## WORK ITEM
Please print each record below exactly as it is written.

## RECORDED INFORMATION
--- --- ---
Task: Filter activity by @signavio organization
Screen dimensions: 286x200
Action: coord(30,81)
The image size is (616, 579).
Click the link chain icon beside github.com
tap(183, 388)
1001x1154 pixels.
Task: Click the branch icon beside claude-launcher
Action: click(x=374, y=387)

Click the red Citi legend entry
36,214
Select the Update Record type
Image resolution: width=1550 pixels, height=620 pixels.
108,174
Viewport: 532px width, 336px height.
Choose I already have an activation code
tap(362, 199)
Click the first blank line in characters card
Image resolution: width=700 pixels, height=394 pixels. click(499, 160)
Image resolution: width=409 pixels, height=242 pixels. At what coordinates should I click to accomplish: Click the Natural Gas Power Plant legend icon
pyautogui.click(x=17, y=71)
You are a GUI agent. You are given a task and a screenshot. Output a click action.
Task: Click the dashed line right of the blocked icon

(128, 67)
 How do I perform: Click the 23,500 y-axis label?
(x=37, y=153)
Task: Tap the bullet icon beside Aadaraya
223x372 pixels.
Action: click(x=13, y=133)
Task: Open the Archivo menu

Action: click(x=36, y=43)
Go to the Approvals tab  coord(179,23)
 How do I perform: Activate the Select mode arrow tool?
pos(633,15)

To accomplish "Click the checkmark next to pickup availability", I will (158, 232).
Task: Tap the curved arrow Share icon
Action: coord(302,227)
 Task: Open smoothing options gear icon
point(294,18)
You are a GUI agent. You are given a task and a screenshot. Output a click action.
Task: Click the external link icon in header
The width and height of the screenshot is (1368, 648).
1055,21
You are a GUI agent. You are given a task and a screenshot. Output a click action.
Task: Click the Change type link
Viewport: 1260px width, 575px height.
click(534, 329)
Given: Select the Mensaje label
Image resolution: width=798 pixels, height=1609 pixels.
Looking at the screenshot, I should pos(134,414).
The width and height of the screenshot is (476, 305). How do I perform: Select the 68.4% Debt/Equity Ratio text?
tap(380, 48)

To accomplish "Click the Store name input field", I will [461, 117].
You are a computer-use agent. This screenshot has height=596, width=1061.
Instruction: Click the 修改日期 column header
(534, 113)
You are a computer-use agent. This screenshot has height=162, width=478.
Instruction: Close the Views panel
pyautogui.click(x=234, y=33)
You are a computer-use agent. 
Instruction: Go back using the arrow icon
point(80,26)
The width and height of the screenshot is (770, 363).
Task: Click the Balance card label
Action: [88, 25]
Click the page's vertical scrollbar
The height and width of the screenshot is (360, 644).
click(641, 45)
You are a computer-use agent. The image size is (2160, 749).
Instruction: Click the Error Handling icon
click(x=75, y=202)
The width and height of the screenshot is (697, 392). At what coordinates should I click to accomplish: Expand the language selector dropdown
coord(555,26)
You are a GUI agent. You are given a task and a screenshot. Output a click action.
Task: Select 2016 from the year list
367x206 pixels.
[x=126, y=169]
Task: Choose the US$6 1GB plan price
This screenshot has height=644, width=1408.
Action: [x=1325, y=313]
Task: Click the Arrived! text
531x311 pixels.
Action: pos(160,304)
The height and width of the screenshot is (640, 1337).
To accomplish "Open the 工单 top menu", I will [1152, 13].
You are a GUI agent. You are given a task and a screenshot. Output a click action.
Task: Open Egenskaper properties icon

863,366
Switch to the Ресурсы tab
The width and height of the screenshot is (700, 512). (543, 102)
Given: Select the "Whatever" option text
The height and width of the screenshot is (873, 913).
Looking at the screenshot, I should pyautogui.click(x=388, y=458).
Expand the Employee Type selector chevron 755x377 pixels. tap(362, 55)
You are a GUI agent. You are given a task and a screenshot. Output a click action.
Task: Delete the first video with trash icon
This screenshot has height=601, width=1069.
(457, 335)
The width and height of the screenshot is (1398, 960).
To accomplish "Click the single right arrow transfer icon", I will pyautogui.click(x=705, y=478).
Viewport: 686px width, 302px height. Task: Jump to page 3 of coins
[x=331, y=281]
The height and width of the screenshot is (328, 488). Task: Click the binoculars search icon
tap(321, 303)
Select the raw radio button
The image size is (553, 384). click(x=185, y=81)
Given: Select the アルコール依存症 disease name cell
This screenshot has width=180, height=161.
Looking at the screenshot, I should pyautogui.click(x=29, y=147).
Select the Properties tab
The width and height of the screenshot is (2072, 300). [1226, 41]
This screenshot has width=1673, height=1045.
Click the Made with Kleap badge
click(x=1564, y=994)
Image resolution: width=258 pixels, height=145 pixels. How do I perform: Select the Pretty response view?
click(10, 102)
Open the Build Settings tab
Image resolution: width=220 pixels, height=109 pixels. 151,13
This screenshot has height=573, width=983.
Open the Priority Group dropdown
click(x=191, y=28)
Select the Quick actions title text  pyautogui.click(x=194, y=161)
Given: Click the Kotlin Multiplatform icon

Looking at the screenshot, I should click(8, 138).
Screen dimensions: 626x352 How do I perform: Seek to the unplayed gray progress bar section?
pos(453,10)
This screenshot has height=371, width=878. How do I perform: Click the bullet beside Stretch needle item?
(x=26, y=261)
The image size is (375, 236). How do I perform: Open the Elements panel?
--- --- ---
## WRITTEN ANSWER
Task: Filter activity by @signavio organization
Screen dimensions: 286x200
Action: coord(30,81)
The image size is (616, 579).
Click the link chain icon beside github.com
tap(183, 388)
1001x1154 pixels.
Task: Click the branch icon beside claude-launcher
Action: click(x=374, y=387)

Click the red Citi legend entry
36,214
Select the Update Record type
Image resolution: width=1550 pixels, height=620 pixels.
108,174
Viewport: 532px width, 336px height.
Choose I already have an activation code
tap(362, 199)
Click the first blank line in characters card
Image resolution: width=700 pixels, height=394 pixels. click(499, 160)
Image resolution: width=409 pixels, height=242 pixels. At what coordinates should I click to accomplish: Click the Natural Gas Power Plant legend icon
pyautogui.click(x=17, y=71)
You are a GUI agent. You are given a task and a screenshot. Output a click action.
Task: Click the dashed line right of the blocked icon

(128, 67)
 How do I perform: Click the 23,500 y-axis label?
(x=37, y=153)
Task: Tap the bullet icon beside Aadaraya
223x372 pixels.
Action: click(x=13, y=133)
Task: Open the Archivo menu

Action: click(x=36, y=43)
Go to the Approvals tab  coord(179,23)
 How do I perform: Activate the Select mode arrow tool?
pos(633,15)

To accomplish "Click the checkmark next to pickup availability", I will (158, 232).
Task: Tap the curved arrow Share icon
Action: coord(302,227)
 Task: Open smoothing options gear icon
point(294,18)
You are a GUI agent. You are given a task and a screenshot. Output a click action.
Task: Click the external link icon in header
The width and height of the screenshot is (1368, 648).
1055,21
You are a GUI agent. You are given a task and a screenshot. Output a click action.
Task: Click the Change type link
Viewport: 1260px width, 575px height.
click(534, 329)
Given: Select the Mensaje label
Image resolution: width=798 pixels, height=1609 pixels.
Looking at the screenshot, I should pos(134,414).
The width and height of the screenshot is (476, 305). How do I perform: Select the 68.4% Debt/Equity Ratio text?
tap(380, 48)

To accomplish "Click the Store name input field", I will [461, 117].
You are a computer-use agent. This screenshot has height=596, width=1061.
Instruction: Click the 修改日期 column header
(534, 113)
You are a computer-use agent. This screenshot has height=162, width=478.
Instruction: Close the Views panel
pyautogui.click(x=234, y=33)
You are a computer-use agent. 
Instruction: Go back using the arrow icon
point(80,26)
The width and height of the screenshot is (770, 363).
Task: Click the Balance card label
Action: [88, 25]
Click the page's vertical scrollbar
The height and width of the screenshot is (360, 644).
click(641, 45)
You are a computer-use agent. The image size is (2160, 749).
Instruction: Click the Error Handling icon
click(x=75, y=202)
The width and height of the screenshot is (697, 392). At what coordinates should I click to accomplish: Expand the language selector dropdown
coord(555,26)
You are a GUI agent. You are given a task and a screenshot. Output a click action.
Task: Select 2016 from the year list
367x206 pixels.
[x=126, y=169]
Task: Choose the US$6 1GB plan price
This screenshot has height=644, width=1408.
Action: [x=1325, y=313]
Task: Click the Arrived! text
531x311 pixels.
Action: pos(160,304)
The height and width of the screenshot is (640, 1337).
To accomplish "Open the 工单 top menu", I will [1152, 13].
You are a GUI agent. You are given a task and a screenshot. Output a click action.
Task: Open Egenskaper properties icon

863,366
Switch to the Ресурсы tab
The width and height of the screenshot is (700, 512). (543, 102)
Given: Select the "Whatever" option text
The height and width of the screenshot is (873, 913).
Looking at the screenshot, I should pyautogui.click(x=388, y=458).
Expand the Employee Type selector chevron 755x377 pixels. tap(362, 55)
You are a GUI agent. You are given a task and a screenshot. Output a click action.
Task: Delete the first video with trash icon
This screenshot has height=601, width=1069.
(457, 335)
The width and height of the screenshot is (1398, 960).
To accomplish "Click the single right arrow transfer icon", I will pyautogui.click(x=705, y=478).
Viewport: 686px width, 302px height. Task: Jump to page 3 of coins
[x=331, y=281]
The height and width of the screenshot is (328, 488). Task: Click the binoculars search icon
tap(321, 303)
Select the raw radio button
The image size is (553, 384). click(x=185, y=81)
Given: Select the アルコール依存症 disease name cell
This screenshot has width=180, height=161.
Looking at the screenshot, I should pyautogui.click(x=29, y=147).
Select the Properties tab
The width and height of the screenshot is (2072, 300). [1226, 41]
This screenshot has width=1673, height=1045.
Click the Made with Kleap badge
click(x=1564, y=994)
Image resolution: width=258 pixels, height=145 pixels. How do I perform: Select the Pretty response view?
click(10, 102)
Open the Build Settings tab
Image resolution: width=220 pixels, height=109 pixels. 151,13
This screenshot has height=573, width=983.
Open the Priority Group dropdown
click(x=191, y=28)
Select the Quick actions title text  pyautogui.click(x=194, y=161)
Given: Click the Kotlin Multiplatform icon

Looking at the screenshot, I should click(8, 138).
Screen dimensions: 626x352 How do I perform: Seek to the unplayed gray progress bar section?
pos(453,10)
This screenshot has height=371, width=878. How do I perform: Click the bullet beside Stretch needle item?
(x=26, y=261)
The image size is (375, 236). How do I perform: Open the Elements panel?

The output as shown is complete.